Second, greater EM central bank preference for physical assets over fiat currencies in FX reserves can reconcile higher oil and gold prices with a weaker Euro . The shift could reduce the flow diversification demand for Euro out of USD, and push this money into gold instead. It is no secret that the supply of fiat currencies like the EUR is growing at a much faster pace than gold holdings. The ultimate problem here is one of excessive reserve, accumulation which can only be solved through EM FX appreciation. Thus, if EM governments choose to keep their currencies artificially weak versus the USD, the rising gold price will drag commodity prices up with it, hurting EM consumers. To avoid this problem, EM central banks will have to allow for faster FX appreciation. This dynamic will ultimately make room for a greater level of EM consumer commodity demand, supporting stronger USD-denominated commodity prices, BofAML analysis said.

$100+/bbl oil, $1500/oz and 1.28 Euro-USD targets intact
The signal sent by the Reserve Bank of India and the market reaction that followed suggests that it is possible to reconcile a weaker Euro view with rising oil and gold prices.

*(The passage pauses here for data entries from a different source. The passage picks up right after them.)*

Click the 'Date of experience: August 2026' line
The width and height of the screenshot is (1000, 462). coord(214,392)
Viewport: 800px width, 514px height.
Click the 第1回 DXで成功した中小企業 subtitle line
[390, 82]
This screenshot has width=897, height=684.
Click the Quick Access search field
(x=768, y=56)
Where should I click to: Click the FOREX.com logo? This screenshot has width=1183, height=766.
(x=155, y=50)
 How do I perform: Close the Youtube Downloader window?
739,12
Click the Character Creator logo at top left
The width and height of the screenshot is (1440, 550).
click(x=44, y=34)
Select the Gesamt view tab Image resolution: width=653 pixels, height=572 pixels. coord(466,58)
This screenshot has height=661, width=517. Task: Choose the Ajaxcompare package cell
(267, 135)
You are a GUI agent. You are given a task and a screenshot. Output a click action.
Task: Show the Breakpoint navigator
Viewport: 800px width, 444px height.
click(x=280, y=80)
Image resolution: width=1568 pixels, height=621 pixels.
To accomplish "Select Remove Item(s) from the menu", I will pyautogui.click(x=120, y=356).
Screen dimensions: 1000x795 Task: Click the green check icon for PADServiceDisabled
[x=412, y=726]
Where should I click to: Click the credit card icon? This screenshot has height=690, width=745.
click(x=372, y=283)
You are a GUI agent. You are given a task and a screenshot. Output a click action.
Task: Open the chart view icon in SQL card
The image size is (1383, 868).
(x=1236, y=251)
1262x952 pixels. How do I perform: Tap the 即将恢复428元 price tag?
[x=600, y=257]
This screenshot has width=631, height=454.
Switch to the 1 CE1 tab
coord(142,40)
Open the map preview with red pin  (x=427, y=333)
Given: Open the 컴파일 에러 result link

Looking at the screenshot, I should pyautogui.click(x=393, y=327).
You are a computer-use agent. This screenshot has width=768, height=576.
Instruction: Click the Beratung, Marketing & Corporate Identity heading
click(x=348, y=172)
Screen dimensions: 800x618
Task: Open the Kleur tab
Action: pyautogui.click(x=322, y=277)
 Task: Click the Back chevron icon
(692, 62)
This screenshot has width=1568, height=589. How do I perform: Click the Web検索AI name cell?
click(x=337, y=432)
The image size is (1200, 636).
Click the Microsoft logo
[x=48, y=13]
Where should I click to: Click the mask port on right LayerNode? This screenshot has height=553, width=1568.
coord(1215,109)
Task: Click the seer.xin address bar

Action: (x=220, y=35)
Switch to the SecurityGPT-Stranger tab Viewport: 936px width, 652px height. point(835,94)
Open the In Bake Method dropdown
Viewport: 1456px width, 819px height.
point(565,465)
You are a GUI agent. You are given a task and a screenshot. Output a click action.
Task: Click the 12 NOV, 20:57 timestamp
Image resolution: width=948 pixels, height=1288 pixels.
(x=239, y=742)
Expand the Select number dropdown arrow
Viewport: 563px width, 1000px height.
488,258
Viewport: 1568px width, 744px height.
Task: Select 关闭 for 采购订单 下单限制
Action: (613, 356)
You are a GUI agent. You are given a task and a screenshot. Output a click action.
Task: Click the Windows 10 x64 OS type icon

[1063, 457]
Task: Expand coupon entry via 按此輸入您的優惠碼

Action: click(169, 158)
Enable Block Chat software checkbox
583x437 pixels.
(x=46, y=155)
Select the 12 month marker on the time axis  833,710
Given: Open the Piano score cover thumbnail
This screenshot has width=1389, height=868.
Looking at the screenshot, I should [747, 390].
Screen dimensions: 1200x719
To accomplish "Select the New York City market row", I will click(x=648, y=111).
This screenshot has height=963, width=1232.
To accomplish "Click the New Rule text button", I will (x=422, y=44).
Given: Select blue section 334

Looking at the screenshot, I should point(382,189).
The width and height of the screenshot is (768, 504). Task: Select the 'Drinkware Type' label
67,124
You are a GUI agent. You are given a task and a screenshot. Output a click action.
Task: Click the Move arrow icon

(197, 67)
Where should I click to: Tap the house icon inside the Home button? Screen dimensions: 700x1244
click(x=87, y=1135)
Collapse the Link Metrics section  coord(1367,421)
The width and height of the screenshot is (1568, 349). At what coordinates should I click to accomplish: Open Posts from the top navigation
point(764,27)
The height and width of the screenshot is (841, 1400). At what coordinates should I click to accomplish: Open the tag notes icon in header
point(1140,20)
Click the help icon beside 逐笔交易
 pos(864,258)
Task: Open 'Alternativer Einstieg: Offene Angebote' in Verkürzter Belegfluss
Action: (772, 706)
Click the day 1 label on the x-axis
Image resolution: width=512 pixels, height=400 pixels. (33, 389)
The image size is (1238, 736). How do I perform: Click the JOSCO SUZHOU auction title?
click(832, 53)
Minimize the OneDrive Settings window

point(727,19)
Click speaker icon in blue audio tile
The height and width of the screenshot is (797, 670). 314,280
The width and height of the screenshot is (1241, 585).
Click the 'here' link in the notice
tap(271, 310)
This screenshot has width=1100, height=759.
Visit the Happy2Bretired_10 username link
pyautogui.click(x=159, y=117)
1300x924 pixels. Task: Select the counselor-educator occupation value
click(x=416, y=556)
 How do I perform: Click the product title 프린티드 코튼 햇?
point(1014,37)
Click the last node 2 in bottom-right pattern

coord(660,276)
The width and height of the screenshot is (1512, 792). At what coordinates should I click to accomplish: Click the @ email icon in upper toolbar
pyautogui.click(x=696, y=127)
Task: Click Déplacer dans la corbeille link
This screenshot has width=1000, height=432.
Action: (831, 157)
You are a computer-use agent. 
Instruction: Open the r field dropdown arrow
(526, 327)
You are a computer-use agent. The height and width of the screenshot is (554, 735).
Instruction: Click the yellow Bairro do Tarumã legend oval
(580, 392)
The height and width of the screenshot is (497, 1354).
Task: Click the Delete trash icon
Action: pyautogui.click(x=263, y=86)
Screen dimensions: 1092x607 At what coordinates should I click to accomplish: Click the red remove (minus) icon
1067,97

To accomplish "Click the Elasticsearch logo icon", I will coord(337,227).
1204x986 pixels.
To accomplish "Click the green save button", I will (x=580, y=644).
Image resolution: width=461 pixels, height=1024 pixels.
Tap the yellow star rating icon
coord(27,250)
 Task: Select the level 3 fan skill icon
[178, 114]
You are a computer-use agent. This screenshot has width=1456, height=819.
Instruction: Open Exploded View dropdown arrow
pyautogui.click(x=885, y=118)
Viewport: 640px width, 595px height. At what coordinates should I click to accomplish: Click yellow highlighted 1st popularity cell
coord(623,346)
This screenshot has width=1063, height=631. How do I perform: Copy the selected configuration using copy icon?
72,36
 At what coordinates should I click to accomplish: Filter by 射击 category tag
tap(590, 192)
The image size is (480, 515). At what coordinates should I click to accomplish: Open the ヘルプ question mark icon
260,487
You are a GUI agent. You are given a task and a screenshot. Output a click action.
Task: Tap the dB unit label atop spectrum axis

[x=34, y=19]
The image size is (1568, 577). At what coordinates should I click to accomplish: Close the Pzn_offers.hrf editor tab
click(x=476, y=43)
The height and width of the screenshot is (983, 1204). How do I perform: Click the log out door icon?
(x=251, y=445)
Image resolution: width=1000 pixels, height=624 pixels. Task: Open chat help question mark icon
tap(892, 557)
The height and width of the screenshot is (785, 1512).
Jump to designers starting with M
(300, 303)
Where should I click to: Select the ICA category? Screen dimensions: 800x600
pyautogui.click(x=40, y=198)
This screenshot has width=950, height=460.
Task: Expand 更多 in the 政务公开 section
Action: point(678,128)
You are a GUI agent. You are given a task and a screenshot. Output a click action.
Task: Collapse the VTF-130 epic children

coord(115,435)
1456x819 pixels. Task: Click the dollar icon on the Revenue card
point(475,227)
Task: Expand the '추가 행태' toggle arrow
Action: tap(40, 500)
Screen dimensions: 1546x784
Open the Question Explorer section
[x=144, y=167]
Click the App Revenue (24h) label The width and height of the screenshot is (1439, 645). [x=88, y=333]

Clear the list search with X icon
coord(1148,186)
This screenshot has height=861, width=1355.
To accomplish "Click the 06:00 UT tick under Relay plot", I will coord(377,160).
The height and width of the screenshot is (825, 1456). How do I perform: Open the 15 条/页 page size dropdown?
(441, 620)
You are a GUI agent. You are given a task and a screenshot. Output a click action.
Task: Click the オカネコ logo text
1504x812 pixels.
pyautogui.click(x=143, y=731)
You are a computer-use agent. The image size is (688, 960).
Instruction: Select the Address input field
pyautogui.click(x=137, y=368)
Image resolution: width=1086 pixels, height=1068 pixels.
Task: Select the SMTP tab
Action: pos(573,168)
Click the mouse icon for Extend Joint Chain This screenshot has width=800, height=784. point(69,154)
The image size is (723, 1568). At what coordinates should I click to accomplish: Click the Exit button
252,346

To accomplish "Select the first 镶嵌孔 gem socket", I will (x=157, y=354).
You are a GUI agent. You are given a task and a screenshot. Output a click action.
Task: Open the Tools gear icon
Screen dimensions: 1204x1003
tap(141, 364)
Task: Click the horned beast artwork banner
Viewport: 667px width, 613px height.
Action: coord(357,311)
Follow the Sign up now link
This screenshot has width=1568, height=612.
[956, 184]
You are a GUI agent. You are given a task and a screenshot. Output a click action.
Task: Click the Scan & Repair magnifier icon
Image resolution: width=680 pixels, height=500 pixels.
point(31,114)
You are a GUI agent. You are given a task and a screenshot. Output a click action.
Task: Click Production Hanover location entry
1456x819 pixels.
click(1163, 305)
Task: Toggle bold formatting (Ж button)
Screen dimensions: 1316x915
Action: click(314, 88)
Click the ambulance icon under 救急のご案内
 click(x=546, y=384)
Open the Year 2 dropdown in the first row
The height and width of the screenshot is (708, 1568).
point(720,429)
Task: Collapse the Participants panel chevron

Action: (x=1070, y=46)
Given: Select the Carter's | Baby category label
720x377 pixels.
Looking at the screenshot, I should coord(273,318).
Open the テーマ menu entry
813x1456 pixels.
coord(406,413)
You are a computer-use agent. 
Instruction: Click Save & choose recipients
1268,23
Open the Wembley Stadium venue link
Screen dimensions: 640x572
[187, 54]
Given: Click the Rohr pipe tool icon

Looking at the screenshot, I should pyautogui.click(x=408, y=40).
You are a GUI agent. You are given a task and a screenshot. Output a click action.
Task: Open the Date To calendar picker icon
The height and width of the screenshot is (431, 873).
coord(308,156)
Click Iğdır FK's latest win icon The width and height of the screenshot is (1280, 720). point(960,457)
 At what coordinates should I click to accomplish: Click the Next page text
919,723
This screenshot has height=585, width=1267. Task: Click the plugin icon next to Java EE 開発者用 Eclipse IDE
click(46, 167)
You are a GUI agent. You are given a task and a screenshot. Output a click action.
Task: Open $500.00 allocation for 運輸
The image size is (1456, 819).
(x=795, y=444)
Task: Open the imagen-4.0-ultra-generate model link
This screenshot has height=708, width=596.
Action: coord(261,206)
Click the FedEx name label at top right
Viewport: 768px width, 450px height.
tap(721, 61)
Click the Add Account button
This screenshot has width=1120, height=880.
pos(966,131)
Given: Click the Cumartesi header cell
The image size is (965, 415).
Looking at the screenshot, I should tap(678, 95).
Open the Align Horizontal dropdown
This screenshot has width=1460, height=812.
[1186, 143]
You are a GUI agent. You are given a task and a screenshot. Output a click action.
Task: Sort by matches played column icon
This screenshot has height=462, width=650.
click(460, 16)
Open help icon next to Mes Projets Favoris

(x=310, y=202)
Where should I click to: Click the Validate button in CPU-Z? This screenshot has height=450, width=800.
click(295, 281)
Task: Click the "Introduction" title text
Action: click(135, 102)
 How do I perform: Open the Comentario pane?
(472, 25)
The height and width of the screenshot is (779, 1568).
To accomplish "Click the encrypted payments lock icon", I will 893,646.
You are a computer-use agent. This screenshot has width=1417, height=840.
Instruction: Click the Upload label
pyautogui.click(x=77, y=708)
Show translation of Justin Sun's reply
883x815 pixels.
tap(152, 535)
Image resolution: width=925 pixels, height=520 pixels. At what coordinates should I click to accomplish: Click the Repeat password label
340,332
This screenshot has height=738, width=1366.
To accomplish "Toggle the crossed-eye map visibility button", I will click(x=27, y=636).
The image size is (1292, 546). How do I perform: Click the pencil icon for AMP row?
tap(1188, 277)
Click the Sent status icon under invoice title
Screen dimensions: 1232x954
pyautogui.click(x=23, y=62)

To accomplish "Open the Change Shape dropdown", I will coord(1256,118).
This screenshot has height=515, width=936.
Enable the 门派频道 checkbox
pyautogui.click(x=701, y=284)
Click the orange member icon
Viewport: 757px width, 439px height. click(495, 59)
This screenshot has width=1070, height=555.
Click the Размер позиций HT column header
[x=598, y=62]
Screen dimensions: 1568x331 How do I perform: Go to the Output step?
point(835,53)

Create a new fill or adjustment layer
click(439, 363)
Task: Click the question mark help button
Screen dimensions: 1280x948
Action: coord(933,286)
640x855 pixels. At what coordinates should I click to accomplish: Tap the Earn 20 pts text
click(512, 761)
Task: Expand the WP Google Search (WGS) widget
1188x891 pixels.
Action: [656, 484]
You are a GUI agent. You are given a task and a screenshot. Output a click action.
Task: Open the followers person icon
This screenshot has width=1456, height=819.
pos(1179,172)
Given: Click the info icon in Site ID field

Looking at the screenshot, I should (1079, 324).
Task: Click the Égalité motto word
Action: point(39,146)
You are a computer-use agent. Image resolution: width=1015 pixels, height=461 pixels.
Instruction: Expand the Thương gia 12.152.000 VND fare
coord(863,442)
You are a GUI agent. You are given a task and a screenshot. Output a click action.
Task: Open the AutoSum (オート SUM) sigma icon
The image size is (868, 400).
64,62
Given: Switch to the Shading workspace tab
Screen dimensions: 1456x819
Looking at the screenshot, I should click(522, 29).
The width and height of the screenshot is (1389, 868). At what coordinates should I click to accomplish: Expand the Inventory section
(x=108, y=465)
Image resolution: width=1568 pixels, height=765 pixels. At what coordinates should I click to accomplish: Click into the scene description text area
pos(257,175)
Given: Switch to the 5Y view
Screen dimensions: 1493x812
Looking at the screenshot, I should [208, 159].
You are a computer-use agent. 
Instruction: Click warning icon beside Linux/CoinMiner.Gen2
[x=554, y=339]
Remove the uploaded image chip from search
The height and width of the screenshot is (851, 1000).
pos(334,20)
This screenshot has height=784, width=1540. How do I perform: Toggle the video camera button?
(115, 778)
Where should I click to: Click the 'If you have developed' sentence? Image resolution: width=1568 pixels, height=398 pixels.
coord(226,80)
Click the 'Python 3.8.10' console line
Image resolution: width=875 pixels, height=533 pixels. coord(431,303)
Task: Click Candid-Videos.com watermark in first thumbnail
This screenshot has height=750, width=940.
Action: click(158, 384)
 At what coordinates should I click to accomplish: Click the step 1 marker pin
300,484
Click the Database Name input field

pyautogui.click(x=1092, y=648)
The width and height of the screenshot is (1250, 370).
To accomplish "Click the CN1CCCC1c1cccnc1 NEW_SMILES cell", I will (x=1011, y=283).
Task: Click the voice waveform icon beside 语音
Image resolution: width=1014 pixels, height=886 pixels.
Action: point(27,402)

As a result, we want to emphasize again our view that WTI crude oil prices could break through $100/bbl as we approach 2011 on the back of monetary and cyclical pressures, our view that gold will break through $1500/oz within the next 18 months and our view that the EURUSD will trade at 1.28 by end-2010. The market could, of course, move a lot faster as EM Central Banks rush into gold sooner rather than later. But more critically, whether this change in correlations breaks the relationship between the Euro, commodities and risk appetite could well depend on the speed of the adjustment.